Vba copy paste slows with more records

I'm trying to help someone who has to go through 80k rows on excel between two sheets and identify differences and then load the changed records into a database.
The below code works but slows down significantly with bigger data set, at 10k rows it takes 00:02:22 but with 20k it takes 00:10:13, full 80k rows takes under 2 hours which is still a lot faster than someone doing it manually over a day but I hoping someone can tell me what can potentially be impacting the performance with a higher number of records and how I can solve it?
Sub Button1_Click()
'Option Explicit
Application.ScreenUpdating = False
Application.EnableEvents = False
Set Day1_Sheet = ThisWorkbook.Sheets("Day1")
Set Day2_Sheet = ThisWorkbook.Sheets("Day2")
Set VBA_Export = ThisWorkbook.Sheets("VBA_Export")
Dim Day1Code, Day2Code As String
Dim Day1CodeRow As Long, Day2CodeRow As Long, CurrentRow As Long, CurrentColumn As Long, AccountsN As Long, n As Long
Dim LastEmptyColumnResult As Long, LastEmptyRowResult As Long
Dim BolUpdated As Boolean
Dim cTime, eTime As Variant
Day1_Sheet_Rows = Day1_Sheet.Cells(Rows.Count, "B").End(xlUp).Row
Day2_Sheet_Rows = Day2_Sheet.Cells(Rows.Count, "B").End(xlUp).Row
LastEmptyColumnResult = 4
LastEmptyRowResult = 2
BolUpdated = False
VBA_Export.Range("A2:E10000").Clear
cTime = Now()
For Each c In Day1_Sheet.Range("B2:B" & Day1_Sheet_Rows)
BolUpdated = False
Day1Code = c
For Each e In Day2_Sheet.Range("B2:B" & Day2_Sheet_Rows)
If c = e Then
Day2Code = e
Day2CodeRow = e.Row
CurrentRow = c.Row
Exit For
End If
Next e
CurrentColumn = 3
While CurrentColumn <> 17
If Day1_Sheet.Cells(CurrentRow, CurrentColumn).Value = Day2_Sheet.Cells(Day2CodeRow, CurrentColumn).Value Then
Else
If BolUpdated Then
Else
Day2_Sheet.Rows(Day2CodeRow).EntireRow.Copy VBA_Export.Range("A" & LastEmptyRowResult)

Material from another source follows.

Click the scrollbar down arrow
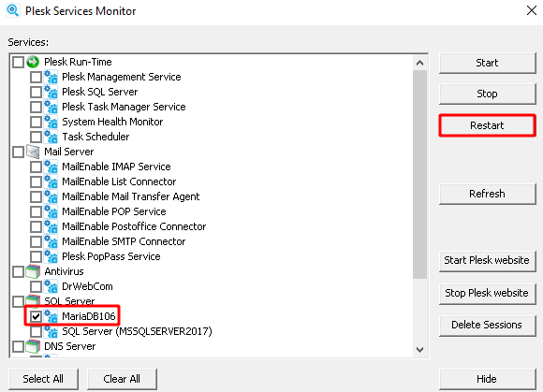Viewport: 543px width, 392px height. coord(419,350)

LastEmptyRowResult = LastEmptyRowResult + 1
BolUpdated = True
End If
End If
CurrentColumn = CurrentColumn + 1
Wend
Next c
LastLine:
Set Day1_Sheet = Nothing
Set Day2_Sheet = Nothing
eTime = Now()
MsgBox ("Start Time " & cTime & ".End Time " & eTime)
Debug.Print "Elapsed Time " & eTime - cTime
Application.ScreenUpdating = True
Application.EnableEvents = True
End Sub
See below for suggestions for speeding up your process - basically do everything you can using arrays and avoid cell-by-cell access.
Sub Button1_Click()
Const NUM_COLS As Long = 16 'number of columns in your datasets
Dim Day1_Sheet As Worksheet, Day2_Sheet As Worksheet, VBA_Export As Worksheet
Dim data1, data2, destRow As Long, changed As Boolean, rw1 As Long, rw2 As Variant
Dim col As Long, cTime, eTime
Set Day1_Sheet = ThisWorkbook.Sheets("Day1")

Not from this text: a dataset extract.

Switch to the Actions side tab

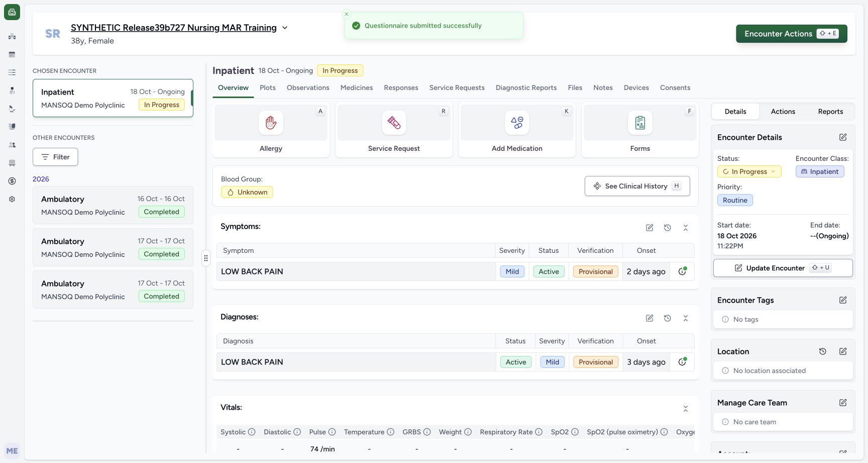point(783,112)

Set Day2_Sheet = ThisWorkbook.Sheets("Day2")
Set VBA_Export = ThisWorkbook.Sheets("VBA_Export")
'load both datasets into arrays for faster access
data1 = Day1_Sheet.Range("A1").Resize(Day1_Sheet.Cells(Rows.Count, "B").End(xlUp).Row, NUM_COLS).Value
data2 = Day2_Sheet.Range("A1").Resize(Day2_Sheet.Cells(Rows.Count, "B").End(xlUp).Row, NUM_COLS).Value
VBA_Export.Range("A2:E10000").Clear
destRow = 2
cTime = Now()
GoFast 'turn on speed enhancements
For rw1 = 2 To UBound(data1, 1) 'loop over Day1 data
'try to match on colB - using Match on the worksheet is quite fast
rw2 = Application.Match(data1(rw1, 2), Day2_Sheet.Columns("B"), 0) 'find matching row...
If Not IsError(rw2) Then 'got a match on Day2 ?
changed = False 'reset flag
For col = 3 To NUM_COLS 'loop over columns
If data1(rw1, col) <> data2(rw2, col) Then
changed = True 'flag row as changed
Exit For 'no need to check further
End If
Next col
If changed Then 'Day2 is different?
Day2_Sheet.Rows(rw2).Copy VBA_Export.Cells(destRow, "A")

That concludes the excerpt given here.